Tut Exhibit - King Tutankhamun Exhibit, Collection: Basic Funeral Equipment - Golden Shrine

The Tutankhamun Exhibit

Basic Funeral Equipment

Golden Shrine

Golden Shrine

Tutankhamun's small shrine is in the form of the sanctuary of Nekhbet mounted on a sledge. It is made of wood overlaid with a layer of gesso and covered with sheet gold. The wooden sledge is overlaid with silver. Carter was of the opinion that the gesso was first modeled in relief and the plain sheet gold was then pressed against it until it had registered the impression of the modeling, the outer face of the gold being finally chased. It seems doubtful, however, whether the gesso, even reinforced by gossamer-like linen, which a recent examination has shown to be present on both faces of the exposed gesso on the inside of one of the doors, would have had the strength to withstand the amount of pressure and friction involved in the process.
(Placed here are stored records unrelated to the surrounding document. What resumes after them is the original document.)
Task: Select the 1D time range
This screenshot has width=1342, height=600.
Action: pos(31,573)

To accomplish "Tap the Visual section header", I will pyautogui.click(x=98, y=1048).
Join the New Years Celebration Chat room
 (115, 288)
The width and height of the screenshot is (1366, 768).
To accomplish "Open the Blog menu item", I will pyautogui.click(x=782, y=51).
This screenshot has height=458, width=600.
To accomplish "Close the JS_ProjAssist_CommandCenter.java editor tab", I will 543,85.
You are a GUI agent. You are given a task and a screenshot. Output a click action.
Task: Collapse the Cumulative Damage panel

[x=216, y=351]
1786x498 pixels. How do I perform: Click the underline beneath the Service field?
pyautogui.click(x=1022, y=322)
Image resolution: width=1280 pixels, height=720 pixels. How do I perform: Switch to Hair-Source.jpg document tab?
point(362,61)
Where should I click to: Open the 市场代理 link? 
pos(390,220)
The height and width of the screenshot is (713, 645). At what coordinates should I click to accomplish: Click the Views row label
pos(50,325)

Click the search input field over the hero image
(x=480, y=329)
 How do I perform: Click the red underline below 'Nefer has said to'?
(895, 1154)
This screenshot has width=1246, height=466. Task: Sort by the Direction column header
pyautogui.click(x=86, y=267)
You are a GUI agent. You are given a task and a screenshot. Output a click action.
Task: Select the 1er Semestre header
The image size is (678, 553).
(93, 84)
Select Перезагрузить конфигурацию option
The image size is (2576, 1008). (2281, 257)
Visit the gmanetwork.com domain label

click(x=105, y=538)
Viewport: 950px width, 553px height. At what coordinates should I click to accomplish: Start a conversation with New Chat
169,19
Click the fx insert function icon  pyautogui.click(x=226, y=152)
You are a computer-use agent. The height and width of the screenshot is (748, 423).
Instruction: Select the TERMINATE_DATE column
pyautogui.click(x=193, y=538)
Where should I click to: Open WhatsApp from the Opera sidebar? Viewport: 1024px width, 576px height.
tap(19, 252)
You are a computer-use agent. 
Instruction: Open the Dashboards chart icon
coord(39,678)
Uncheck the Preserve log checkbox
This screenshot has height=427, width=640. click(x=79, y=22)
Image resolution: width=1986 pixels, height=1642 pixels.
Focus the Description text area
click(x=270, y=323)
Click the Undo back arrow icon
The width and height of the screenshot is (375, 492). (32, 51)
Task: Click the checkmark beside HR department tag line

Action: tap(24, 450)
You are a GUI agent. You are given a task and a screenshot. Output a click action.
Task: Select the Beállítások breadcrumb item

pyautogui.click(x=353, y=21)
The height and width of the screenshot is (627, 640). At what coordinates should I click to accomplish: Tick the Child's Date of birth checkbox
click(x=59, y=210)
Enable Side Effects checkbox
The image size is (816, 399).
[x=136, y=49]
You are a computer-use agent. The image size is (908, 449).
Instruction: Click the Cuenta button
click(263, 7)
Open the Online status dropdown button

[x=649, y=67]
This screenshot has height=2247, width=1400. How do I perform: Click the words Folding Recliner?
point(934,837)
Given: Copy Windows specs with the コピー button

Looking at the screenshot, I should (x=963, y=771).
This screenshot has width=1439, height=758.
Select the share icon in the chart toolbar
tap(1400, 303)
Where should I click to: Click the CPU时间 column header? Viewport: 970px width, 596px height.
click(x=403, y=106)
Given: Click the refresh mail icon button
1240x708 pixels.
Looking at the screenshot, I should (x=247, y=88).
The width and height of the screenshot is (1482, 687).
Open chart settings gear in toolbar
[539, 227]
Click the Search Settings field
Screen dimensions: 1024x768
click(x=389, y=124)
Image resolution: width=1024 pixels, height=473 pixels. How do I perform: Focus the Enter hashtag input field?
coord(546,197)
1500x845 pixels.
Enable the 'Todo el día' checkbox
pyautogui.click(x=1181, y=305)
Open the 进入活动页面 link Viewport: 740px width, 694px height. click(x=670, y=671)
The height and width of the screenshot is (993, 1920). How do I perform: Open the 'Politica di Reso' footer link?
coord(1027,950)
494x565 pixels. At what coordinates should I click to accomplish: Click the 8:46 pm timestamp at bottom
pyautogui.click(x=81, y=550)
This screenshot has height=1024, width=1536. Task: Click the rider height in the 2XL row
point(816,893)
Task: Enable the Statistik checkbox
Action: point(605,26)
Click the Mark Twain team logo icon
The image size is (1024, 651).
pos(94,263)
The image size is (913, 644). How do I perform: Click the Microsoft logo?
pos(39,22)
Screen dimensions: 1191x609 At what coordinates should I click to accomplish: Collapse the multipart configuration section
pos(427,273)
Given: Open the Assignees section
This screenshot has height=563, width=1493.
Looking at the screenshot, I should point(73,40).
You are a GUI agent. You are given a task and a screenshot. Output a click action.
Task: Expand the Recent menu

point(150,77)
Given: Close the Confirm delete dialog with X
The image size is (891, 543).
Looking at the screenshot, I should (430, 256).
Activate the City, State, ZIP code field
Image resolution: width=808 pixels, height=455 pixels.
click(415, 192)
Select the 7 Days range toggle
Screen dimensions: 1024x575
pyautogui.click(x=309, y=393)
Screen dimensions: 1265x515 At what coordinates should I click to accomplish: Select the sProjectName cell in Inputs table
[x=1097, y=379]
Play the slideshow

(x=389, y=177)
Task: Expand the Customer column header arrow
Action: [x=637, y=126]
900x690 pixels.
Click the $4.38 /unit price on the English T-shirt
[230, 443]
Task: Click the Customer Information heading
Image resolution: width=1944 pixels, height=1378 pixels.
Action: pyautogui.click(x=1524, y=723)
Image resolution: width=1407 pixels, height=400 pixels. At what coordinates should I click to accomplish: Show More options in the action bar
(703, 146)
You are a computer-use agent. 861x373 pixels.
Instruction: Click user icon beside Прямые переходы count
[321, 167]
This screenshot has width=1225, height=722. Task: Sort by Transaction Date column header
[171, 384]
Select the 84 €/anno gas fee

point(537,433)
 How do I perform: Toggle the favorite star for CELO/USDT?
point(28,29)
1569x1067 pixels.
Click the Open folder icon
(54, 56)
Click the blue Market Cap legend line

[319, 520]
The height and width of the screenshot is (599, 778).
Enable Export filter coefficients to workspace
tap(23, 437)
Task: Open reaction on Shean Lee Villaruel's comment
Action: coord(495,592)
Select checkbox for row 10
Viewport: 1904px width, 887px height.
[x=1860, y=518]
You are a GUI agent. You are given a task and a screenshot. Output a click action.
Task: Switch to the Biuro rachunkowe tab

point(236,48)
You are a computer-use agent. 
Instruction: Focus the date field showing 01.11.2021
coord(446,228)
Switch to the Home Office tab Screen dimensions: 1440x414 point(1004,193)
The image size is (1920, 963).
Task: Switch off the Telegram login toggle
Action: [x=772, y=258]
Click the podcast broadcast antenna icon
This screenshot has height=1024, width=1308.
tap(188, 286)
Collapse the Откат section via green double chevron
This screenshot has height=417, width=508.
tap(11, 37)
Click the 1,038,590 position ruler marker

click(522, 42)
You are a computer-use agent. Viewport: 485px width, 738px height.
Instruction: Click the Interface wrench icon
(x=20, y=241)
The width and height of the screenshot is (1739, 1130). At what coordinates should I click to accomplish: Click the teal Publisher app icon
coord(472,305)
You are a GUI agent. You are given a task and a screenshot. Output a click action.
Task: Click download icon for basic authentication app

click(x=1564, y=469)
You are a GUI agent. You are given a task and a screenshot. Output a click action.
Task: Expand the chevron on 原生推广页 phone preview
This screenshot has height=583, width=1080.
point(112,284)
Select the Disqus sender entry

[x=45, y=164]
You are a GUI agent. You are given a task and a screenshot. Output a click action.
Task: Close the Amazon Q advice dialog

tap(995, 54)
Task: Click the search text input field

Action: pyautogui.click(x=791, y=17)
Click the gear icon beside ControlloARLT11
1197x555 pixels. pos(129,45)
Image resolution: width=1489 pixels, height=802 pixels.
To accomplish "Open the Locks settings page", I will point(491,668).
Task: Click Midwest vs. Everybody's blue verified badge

If this doubt is valid, the scenes and inscriptions must have been worked on the gold itself; the gold sheets would then have been put face downward on a flat surface and covered with a piece of linen; the gesso in a liquid state would have been poured on the back of the linen so that it filled the depressions on the reverse side of the gold and, while it was still soft, the second piece of linen would have been applied to the outer surface. The purpose of the gesso would thus have been to give support to the decoration on the gold and to provide a flat surface for attachment to the wooden walls, roof, and door.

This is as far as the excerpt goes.